Another Egyptologist has similarly described this figure as “a seated ithyphallic god with a hawk’s tail, holding aloft a flail. This is a form of Min . . . perhaps combined with Horus, as the hawk’s tail would seem to indicate. Before the god is what appears to be a bird presenting him with a Wedjat-­eye.”3 In some hypocephali, the ancient Egyptians themselves simply identified this figure as, variously, “the great god” (nṯr ꜥꜣ), the “Lord of Life” (nb ꜥnḫ), or the “Lord of All” (nb r ḏr).4 This first epithet is significant for Joseph Smith’s interpretation, since in one ancient Egyptian text the divine figure Iaho Sabaoth (Lord of Hosts) is also afforded the epithet “the Great God” (pꜣ nṯr ꜥꜣ).5

Since some Egyptologists have suggested this figure is the god Min or Amun, who was often syncretized with Min,6 it would be worth exploring what we know about this deity, even if this identification wasn’t explicitly made by the ancient Egyptians themselves. One of Egypt’s oldest gods, Min was worshipped as early as the Pre-­Dynastic Period (pre-­3000 BC). Although he assumed multiple attributes over millennia,7 Min is perhaps best known as “the god of the regenerative, procreative forces of nature”8—that is, as a sort of fertility god who was often depicted as the premier manifestation of “male sexual potency.”9 He is frequently shown raising his arm to the square while holding a flail (symbols or gestures associated with kingship), displaying power and the ability to protect from enemies.10

Min is also very often, though not always,11 depicted in hypocephali with an erect phallus (ithyphallic), which Egyptologists have interpreted as either a symbol of, on the one hand, sexual potency, fertility, (pro)creation, and rejuvenation, or, on the other hand, aggression, power, and authority.12 One Egyptologist has also interpreted depictions of Min with his raised arm and erect phallus as a sign of him being “a protector of the temple” whose role was “to repulse negative influences from the ‘profane surroundings’” of the sacred space of the temple.13

That Min would assume the roles of divine procreator who gives life and divine king who upholds the cosmos is understandable from the viewpoint of ancient Egyptian religion.14 As Ian Shaw explains,

Although Egyptian art shied away from depicting the sexual act, it had no such qualms about the depiction of the erect phallus. . . . The three oldest colossal religious statues in Egyptian history, found by [William Flinders] Petrie in the earliest strata of the temple of Min at Koptos . . . were essentially large ithyphallic representations, probably of Min. . . . This celebration of the phallus appears to be directly related to the Egyptians’ concerns with the creation (and sustaining) of the universe, in which the king was thought to play a significant role—which was no doubt one of the reasons why the Egyptian state would have been concerned to ensure that the ithyphallic figures continued to be important elements of many cults.15

Christina Riggs similarly comments that “near-­naked goddesses, gods with erections, and cults for virile animals, like bulls, make sense in [ancient Egyptian] religious imagery because they captured the miracle of life creating new life.”16 For this reason Min was “regarded as the creator god par excellence” in ancient Egypt, as fertility and (male) sexuality was “subsumed under the general notion of creativity.”17

Figure 7 in Facsimile 2 was either originally drawn or copied somewhat crudely (without access to the original hypocephalus it is impossible to tell), and so it is not entirely clear if the seated figure is ithyphallic or if he has one arm at his side with the other arm clearly raised in the air. Although Egyptologists have tended to interpret figure 7 in Facsimile 2 as ithyphallic—and that seems to be how it is depicted—it should be kept in mind, as noted above, that Min is not always depicted as such in hypocephali, so he need not necessarily be viewed as ithyphallic in Facsimile 2.

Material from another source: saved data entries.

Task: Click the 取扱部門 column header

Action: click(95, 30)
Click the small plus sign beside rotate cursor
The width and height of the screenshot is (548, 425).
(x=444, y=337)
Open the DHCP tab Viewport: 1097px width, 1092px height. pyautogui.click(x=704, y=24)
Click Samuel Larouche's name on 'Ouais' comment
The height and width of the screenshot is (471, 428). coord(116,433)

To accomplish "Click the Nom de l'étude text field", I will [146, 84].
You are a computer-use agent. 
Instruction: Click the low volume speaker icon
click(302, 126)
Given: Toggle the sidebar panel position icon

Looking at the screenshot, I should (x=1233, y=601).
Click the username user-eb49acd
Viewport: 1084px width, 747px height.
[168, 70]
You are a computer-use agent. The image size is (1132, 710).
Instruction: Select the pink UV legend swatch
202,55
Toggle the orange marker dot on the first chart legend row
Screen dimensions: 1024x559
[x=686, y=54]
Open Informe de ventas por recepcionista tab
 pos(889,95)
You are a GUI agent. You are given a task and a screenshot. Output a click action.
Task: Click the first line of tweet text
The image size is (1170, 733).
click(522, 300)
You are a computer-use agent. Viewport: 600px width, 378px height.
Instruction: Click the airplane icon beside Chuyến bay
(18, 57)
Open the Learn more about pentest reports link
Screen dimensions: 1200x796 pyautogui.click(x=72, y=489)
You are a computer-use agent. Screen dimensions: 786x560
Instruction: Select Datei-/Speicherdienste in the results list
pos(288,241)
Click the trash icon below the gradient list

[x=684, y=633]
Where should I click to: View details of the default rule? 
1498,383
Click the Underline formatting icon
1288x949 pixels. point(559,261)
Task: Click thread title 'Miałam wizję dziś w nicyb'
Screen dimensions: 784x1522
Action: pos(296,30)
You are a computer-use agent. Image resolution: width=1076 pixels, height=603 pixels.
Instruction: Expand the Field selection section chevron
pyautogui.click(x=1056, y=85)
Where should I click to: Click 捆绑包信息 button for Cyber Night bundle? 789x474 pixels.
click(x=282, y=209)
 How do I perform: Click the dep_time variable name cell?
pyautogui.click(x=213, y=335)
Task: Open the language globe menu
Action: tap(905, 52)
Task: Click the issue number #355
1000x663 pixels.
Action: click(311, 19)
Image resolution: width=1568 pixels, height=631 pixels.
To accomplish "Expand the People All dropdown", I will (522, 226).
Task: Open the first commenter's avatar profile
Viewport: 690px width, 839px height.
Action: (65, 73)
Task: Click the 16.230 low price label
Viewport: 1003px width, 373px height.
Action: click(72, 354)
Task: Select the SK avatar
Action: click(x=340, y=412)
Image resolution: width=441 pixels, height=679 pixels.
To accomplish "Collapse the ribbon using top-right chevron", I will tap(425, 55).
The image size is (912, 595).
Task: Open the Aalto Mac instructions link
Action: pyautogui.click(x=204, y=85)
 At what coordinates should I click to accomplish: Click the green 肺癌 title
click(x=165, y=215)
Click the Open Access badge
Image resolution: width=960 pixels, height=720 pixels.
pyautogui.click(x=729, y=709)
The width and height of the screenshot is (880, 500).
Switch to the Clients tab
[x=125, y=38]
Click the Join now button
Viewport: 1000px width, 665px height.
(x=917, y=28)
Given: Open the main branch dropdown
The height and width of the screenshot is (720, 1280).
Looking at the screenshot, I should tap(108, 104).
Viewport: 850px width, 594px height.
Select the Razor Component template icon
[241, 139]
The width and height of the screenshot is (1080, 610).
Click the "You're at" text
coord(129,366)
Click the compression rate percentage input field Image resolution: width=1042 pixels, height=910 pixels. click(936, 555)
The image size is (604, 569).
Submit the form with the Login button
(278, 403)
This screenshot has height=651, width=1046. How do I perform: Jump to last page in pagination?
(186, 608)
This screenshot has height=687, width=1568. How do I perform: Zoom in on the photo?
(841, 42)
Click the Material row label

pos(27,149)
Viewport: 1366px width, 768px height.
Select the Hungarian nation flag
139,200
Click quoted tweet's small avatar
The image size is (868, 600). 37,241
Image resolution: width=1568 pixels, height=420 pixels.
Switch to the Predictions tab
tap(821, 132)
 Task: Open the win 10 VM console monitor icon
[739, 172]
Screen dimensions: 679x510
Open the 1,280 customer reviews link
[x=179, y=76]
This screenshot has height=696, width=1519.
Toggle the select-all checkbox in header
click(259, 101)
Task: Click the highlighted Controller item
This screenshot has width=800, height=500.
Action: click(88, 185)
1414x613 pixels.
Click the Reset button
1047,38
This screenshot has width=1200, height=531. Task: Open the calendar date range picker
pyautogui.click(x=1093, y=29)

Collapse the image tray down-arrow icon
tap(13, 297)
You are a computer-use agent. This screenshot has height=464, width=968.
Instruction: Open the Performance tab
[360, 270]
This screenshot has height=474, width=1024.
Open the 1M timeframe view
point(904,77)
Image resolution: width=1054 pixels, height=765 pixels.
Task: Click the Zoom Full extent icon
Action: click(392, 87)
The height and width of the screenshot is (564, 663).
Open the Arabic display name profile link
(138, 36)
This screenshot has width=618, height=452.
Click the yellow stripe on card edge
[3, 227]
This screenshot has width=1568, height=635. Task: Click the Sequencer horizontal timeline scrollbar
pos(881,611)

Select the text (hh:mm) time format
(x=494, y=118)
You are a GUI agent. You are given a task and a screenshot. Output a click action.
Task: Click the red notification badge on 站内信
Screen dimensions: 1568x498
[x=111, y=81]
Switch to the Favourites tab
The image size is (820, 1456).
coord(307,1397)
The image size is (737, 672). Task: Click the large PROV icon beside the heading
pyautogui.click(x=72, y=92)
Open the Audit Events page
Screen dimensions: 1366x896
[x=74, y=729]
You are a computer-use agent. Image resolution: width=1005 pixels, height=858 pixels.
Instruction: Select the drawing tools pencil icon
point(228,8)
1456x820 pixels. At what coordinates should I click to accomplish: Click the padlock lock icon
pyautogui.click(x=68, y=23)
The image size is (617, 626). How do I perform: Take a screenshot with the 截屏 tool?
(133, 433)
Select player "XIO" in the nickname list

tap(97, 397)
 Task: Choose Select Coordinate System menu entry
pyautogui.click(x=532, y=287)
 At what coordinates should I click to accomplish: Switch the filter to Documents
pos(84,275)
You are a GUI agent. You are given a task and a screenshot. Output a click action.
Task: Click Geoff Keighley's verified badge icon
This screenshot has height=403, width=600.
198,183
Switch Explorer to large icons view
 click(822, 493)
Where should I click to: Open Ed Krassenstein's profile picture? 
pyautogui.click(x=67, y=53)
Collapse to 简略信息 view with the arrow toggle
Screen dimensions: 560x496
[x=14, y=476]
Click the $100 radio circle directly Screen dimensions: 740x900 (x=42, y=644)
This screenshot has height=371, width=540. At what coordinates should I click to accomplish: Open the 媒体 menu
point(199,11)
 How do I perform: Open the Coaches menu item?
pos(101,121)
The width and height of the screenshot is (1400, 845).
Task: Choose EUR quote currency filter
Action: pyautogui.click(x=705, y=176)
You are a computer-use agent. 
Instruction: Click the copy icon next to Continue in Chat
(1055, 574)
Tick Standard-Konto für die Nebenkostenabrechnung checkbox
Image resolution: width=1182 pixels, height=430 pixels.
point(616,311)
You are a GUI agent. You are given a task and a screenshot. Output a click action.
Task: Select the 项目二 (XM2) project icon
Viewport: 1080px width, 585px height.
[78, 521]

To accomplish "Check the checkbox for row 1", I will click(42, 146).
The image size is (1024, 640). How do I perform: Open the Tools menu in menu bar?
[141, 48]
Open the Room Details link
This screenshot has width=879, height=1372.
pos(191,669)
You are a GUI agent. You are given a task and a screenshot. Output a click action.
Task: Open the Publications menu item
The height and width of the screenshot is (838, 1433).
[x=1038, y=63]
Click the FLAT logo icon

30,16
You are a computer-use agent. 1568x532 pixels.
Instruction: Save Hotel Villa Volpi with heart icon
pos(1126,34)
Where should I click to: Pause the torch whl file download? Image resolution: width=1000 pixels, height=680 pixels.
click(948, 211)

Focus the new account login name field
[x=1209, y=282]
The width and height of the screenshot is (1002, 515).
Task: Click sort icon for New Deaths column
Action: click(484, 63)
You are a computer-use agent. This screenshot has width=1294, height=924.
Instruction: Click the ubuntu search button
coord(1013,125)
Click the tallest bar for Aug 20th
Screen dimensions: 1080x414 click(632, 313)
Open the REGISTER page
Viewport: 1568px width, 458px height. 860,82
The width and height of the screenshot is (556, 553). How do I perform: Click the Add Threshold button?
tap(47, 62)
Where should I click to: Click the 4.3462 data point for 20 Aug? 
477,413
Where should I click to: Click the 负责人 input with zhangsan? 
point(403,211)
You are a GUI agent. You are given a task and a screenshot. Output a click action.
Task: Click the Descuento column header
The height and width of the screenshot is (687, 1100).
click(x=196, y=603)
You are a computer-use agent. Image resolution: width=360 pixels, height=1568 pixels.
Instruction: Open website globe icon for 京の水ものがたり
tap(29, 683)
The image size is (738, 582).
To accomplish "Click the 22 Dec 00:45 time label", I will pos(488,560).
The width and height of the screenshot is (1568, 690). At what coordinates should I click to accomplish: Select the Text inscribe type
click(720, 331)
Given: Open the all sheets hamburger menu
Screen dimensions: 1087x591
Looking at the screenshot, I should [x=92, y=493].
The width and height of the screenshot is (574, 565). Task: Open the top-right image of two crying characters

But what about the figure assumed to be Nehebkau offering Min the wedjat-­eye?18 Depicted most commonly as a snake or snake-­headed man19—but sometimes as a falcon (as in Facsimile 2)20—in chapter 125 of the Book of the Dead, Nehebkau is named as one of the judges of the dead.21 In chapter 149 of the Book of the Dead, he is associated with Min and other deities as one who ensures that the dead will be rejuvenated and resurrected with a perfected body.22 In the Pyramid Texts, he feeds the deceased king and acts as a divine messenger.23 As such, he “was considered to be a provider of life and nourishment.”24 Together “Nehebkau and Min were symbolic of life-­force and procreative forces of nature.”25

In ancient Egyptian, the word wḏꜣ carries the meaning of “hale, uninjured,” and also “well-­being.”26 It can describe the health or wholeness of the physical body, the soul, or moral character.27 At the time of the creation of the Joseph Smith hypocephalus, the word meant “whole or complete” and “perfect,” and featured in ritual contexts where an individual’s heart was proclaimed to be wḏꜣ when the words of the ritual were “spoken exactly” (meaning the ritual was properly executed).28 The wedjat-­eye Nehebkau presents to Min (or vice-­versa in some hypocephali) was thus envisioned by the ancient Egyptians as the “whole” or “sound” eye of the god Horus and had an apotropaic function in ancient Egyptian religion.29 In Ptolemaic temple inscriptions, the word is used for the purpose of “saving and protecting . . . the body, or being saved in the temple,”30 and in one Demotic creation text the phrase dỉ wḏꜣ denotes “something the creator god does to the gods while eternally rejuvenating them, a usage reflected in prayers for mortal individuals.” Accordingly, it appears in the temple graffiti of petitioners requesting divine blessings.31 The wedjat-­eye was, in short, “the symbol of all good gifts”32 and divine blessings, and thus a symbol for “the miracle of [the] restoration” and renewal of the body.33 Among Coptic Christians, the word wḏꜣ (ⲟⲩⲇⲁⲓ̈) meant “salvation, saved” in the soteriological sense in addition to the mundane sense of “healthy, whole.”34 This fuller understanding helps make sense of Joseph Smith’s interpretation of this figure and situates such in an ancient Egyptian context.35

Further Reading

Nibley, Hugh, and Michael D. Rhodes. One Eternal Round, 304–22. The Collected Works of Hugh Nibley 19. Salt Lake City: Deseret Book; Provo, Utah: Foundation for Ancient Research and Mormon Studies, Neal A. Maxwell Institute for Religious Scholarship, 2010.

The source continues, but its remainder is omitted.